On Fri 13-07-18 14:59:59, David Rientjes wrote:
> On Tue, 5 Jun 2018, Michal Hocko wrote:
>
> > 1) comparision root with tail memcgs during the OOM killer is not fair
> > because we are comparing tasks with memcgs.
> >
> > This is true, but I do not think this matters much for workloads which
> > are going to use the feature. Why? Because the main consumers of the new
> > feature seem to be containers which really need some fairness when
> > comparing _workloads_ rather than processes. Those are unlikely to
> > contain any significant memory consumers in the root memcg. That would
> > be mostly common infrastructure.
> >
>
> There are users (us) who want to use the feature and not all processes are
> attached to leaf mem cgroups. The functionality can be provided in a
> generally useful way that doesn't require any specific hierarchy, and I
> implemented this in my patch series at
> https://marc.info/?l=linux-mm&m=152175563004458&w=2. That proposal to fix
> *all* of my concerns with the cgroup-aware oom killer as it sits in -mm,
> in it's entirety, only extends it so it is generally useful and does not
> remove any functionality. I'm not sure why we are discussing ways of
> moving forward when that patchset has been waiting for review for almost
> four months and, to date, I haven't seen an objection to.

Well, I didn't really get to your patches yet. The last time I've
checked I had some pretty serious concerns about the consistency of your
proposal. Those might have been fixed in the lastest version of your
patchset I haven't seen. But I still strongly suspect that you are
largerly underestimating the complexity of more generic oom policies
which you are heading to.

Considering user API failures from the past (oom_*adj fiasco for
example) suggests that we should start with smaller steps and only
provide a clear and simple API. oom_group is such a simple and
semantically consistent thing which is the reason I am OK with it much
more than your "we can be more generic" approach. I simply do not trust
we can agree on sane and consistent api in a reasonable time.
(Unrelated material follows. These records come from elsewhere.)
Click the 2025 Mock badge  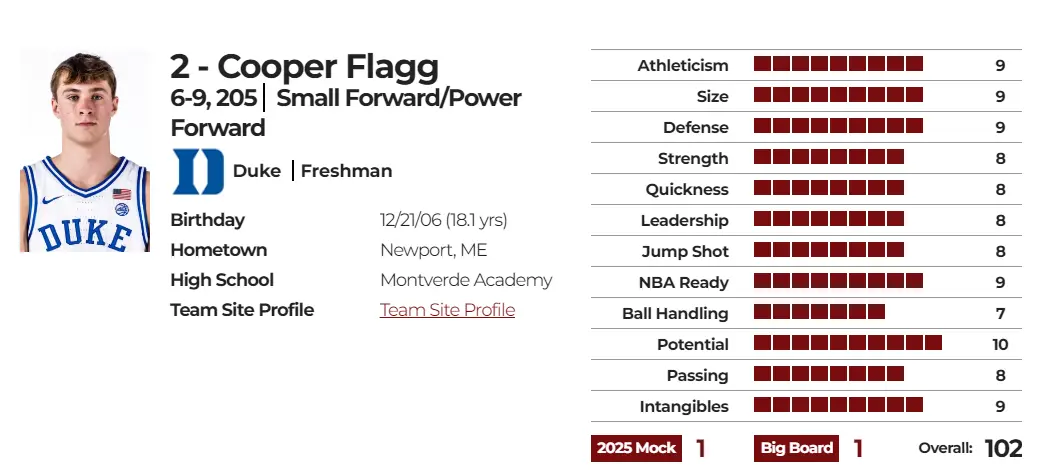coord(636,448)
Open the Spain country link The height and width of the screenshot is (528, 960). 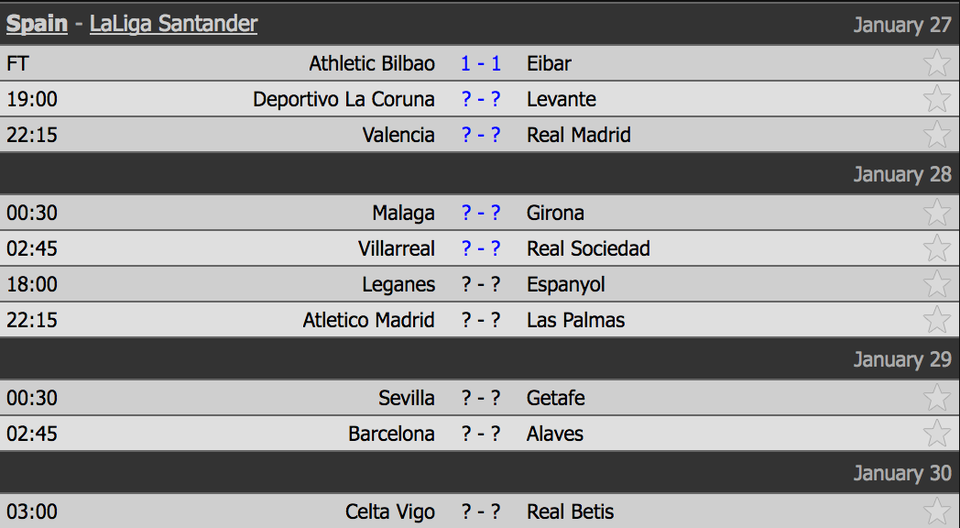click(37, 24)
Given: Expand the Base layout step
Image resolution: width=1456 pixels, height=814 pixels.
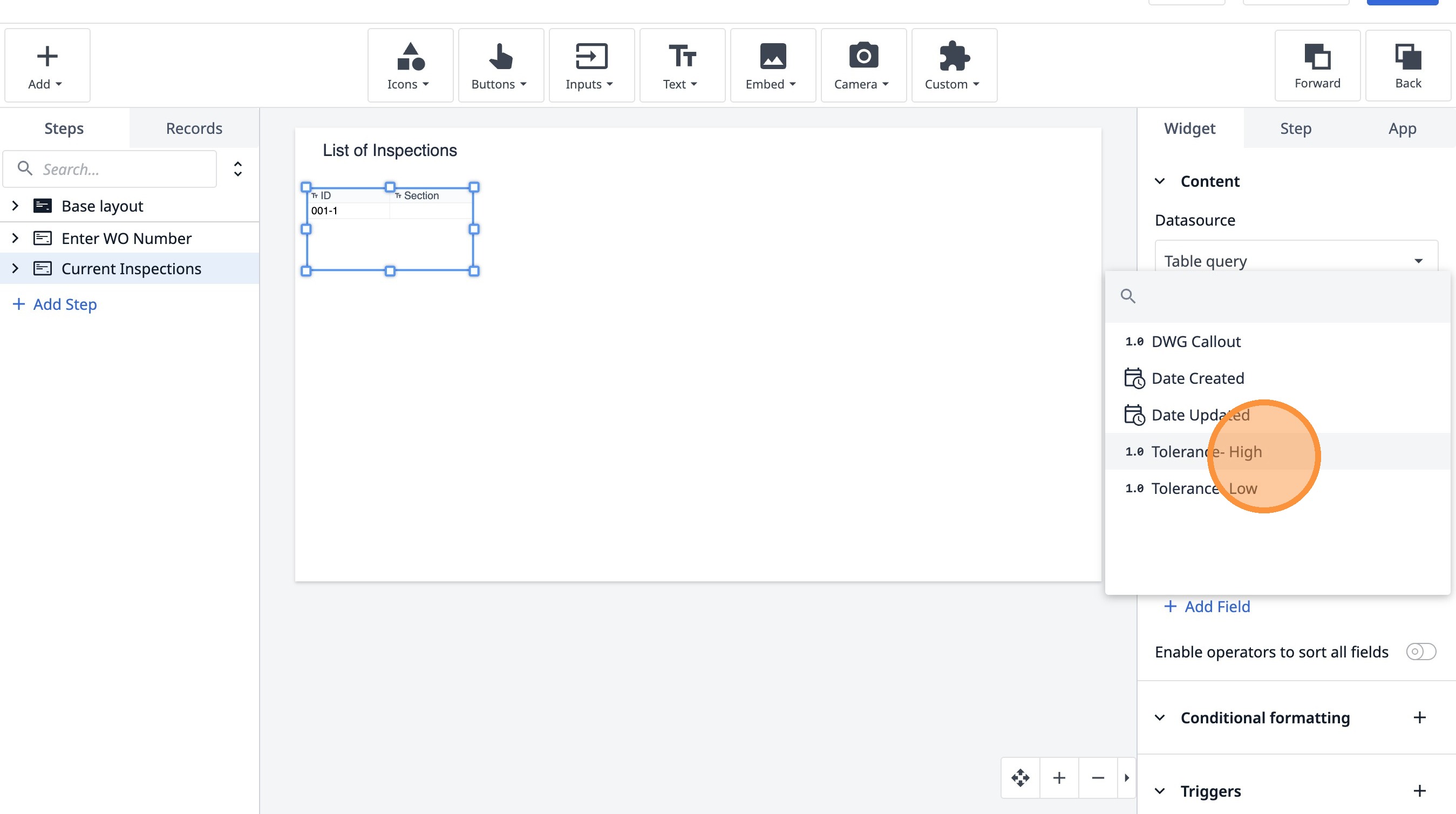Looking at the screenshot, I should [15, 206].
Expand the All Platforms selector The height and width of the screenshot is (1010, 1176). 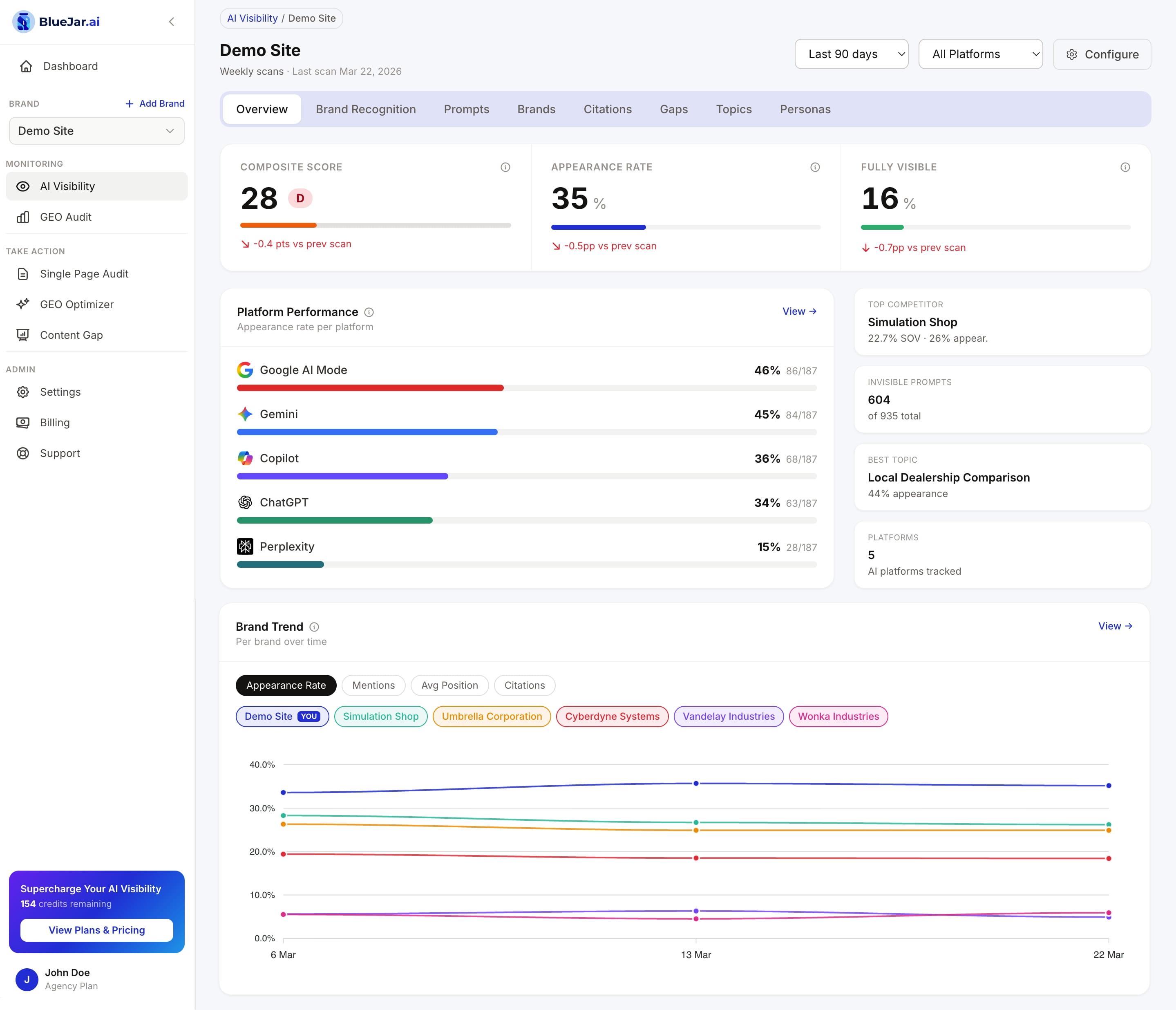980,54
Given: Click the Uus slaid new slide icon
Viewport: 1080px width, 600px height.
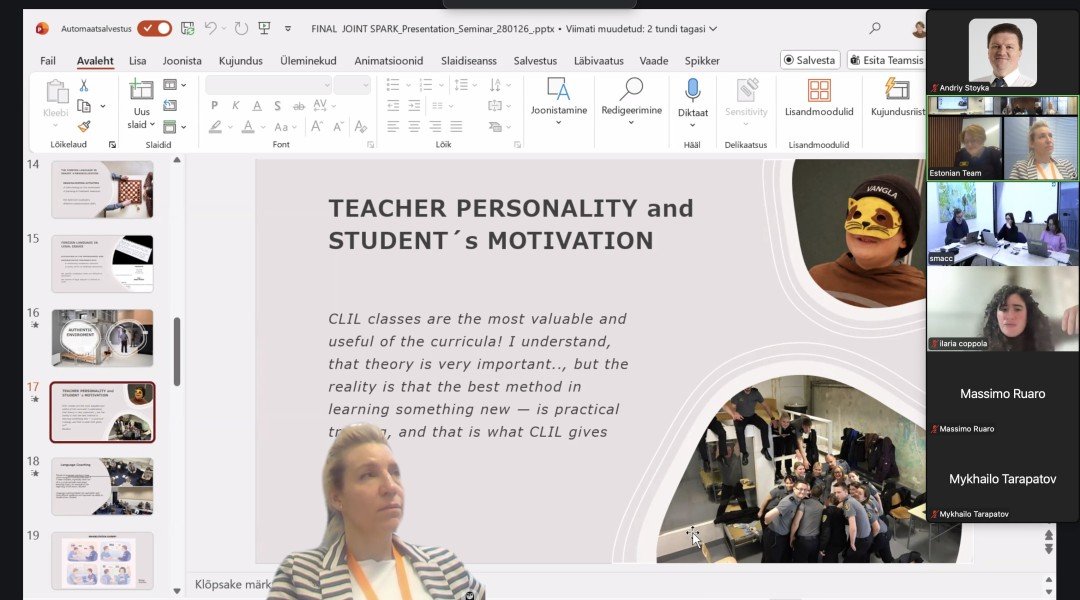Looking at the screenshot, I should (x=141, y=90).
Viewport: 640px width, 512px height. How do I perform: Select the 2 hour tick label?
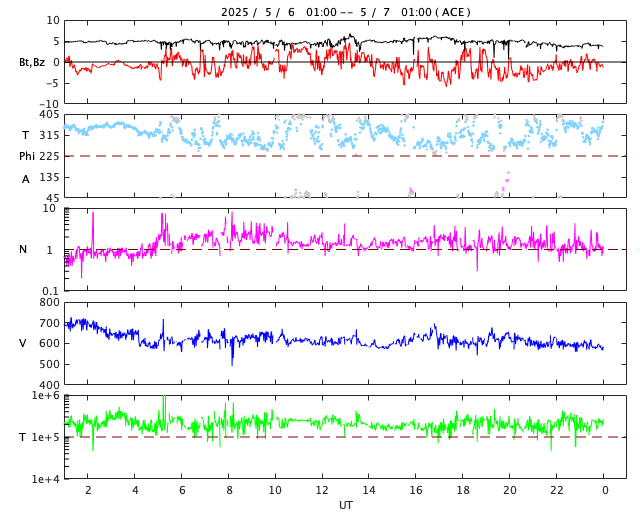point(88,490)
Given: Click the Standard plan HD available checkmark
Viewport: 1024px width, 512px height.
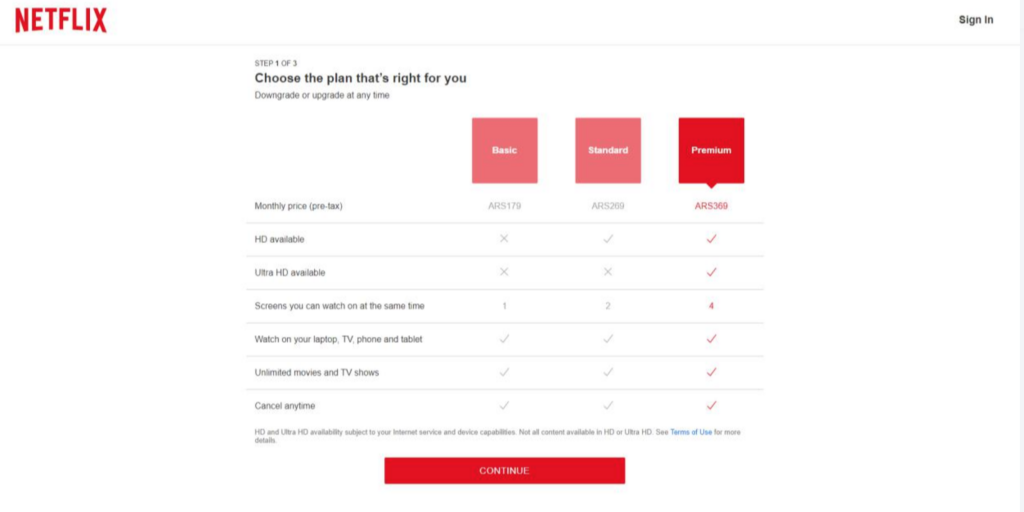Looking at the screenshot, I should point(607,239).
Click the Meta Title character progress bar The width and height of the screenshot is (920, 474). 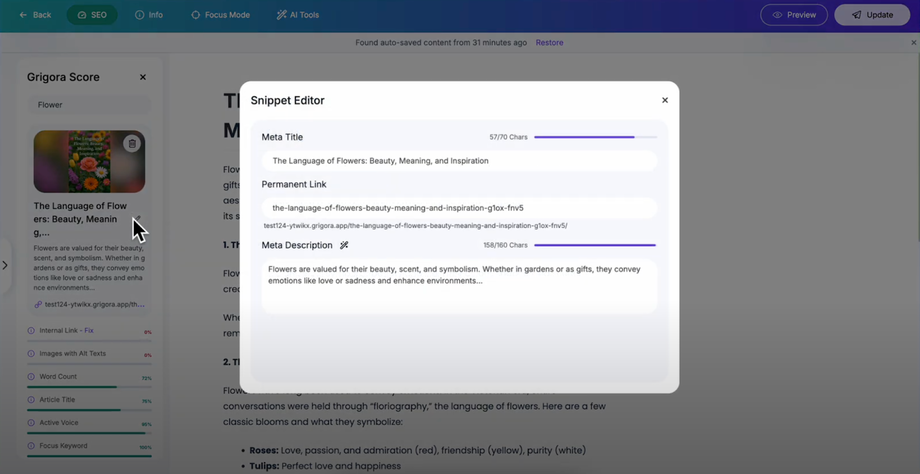(x=596, y=137)
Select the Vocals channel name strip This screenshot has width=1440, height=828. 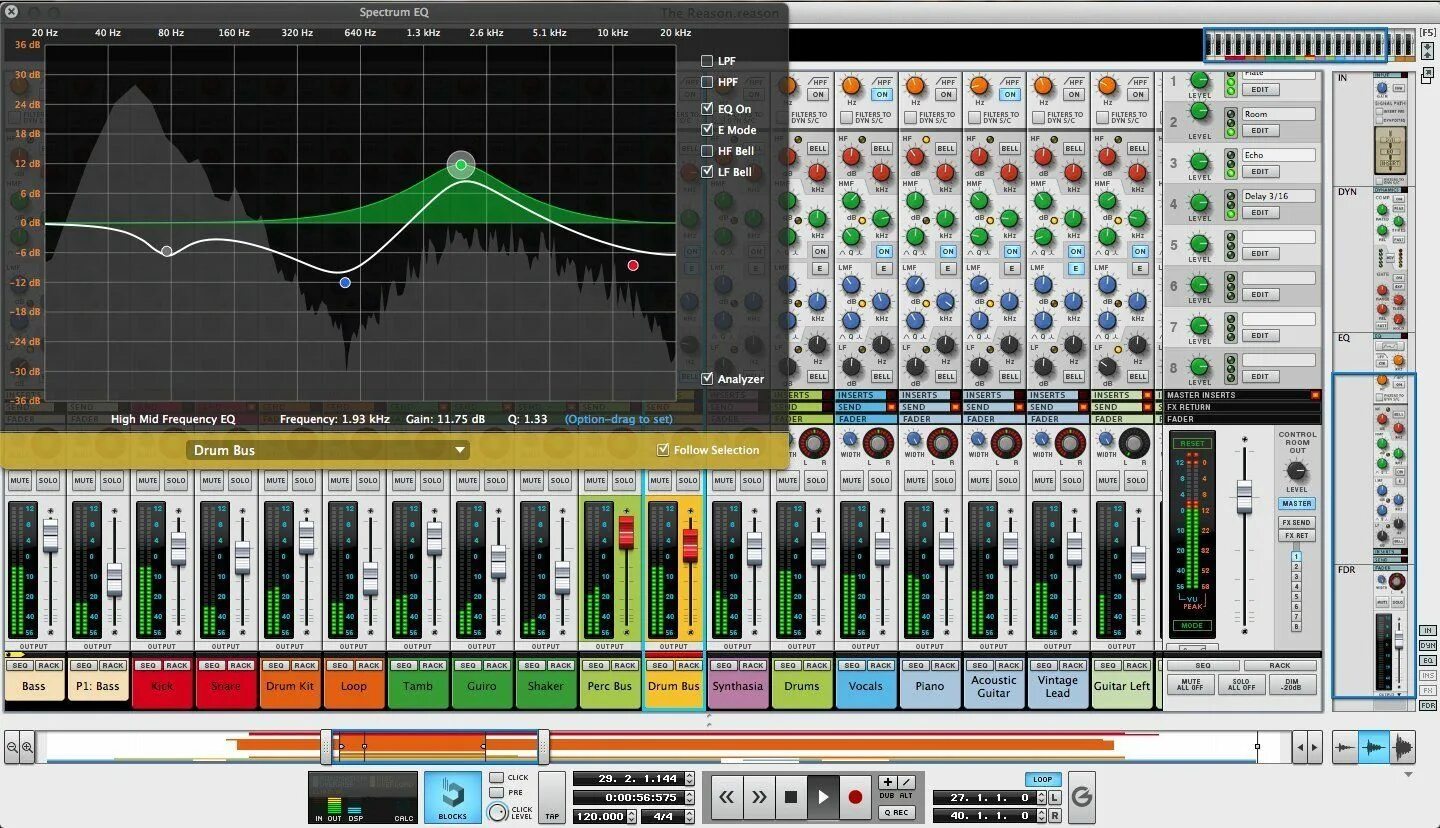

And it is quite mind boggling that a simpler approach has been basically
blocked for months because there are some concerns for workloads which
are not really asking for the feature. Sure your usecase might need to
handle root memcg differently. That is a fair point but that shouldn't
really block containers users who can use the proposed solution without
any further changes. If we ever decide to handle root memcg differently
we are free to do so because the oom selection policy is not carved in
stone by any api.

[...]
--
Michal Hocko
SUSE Labs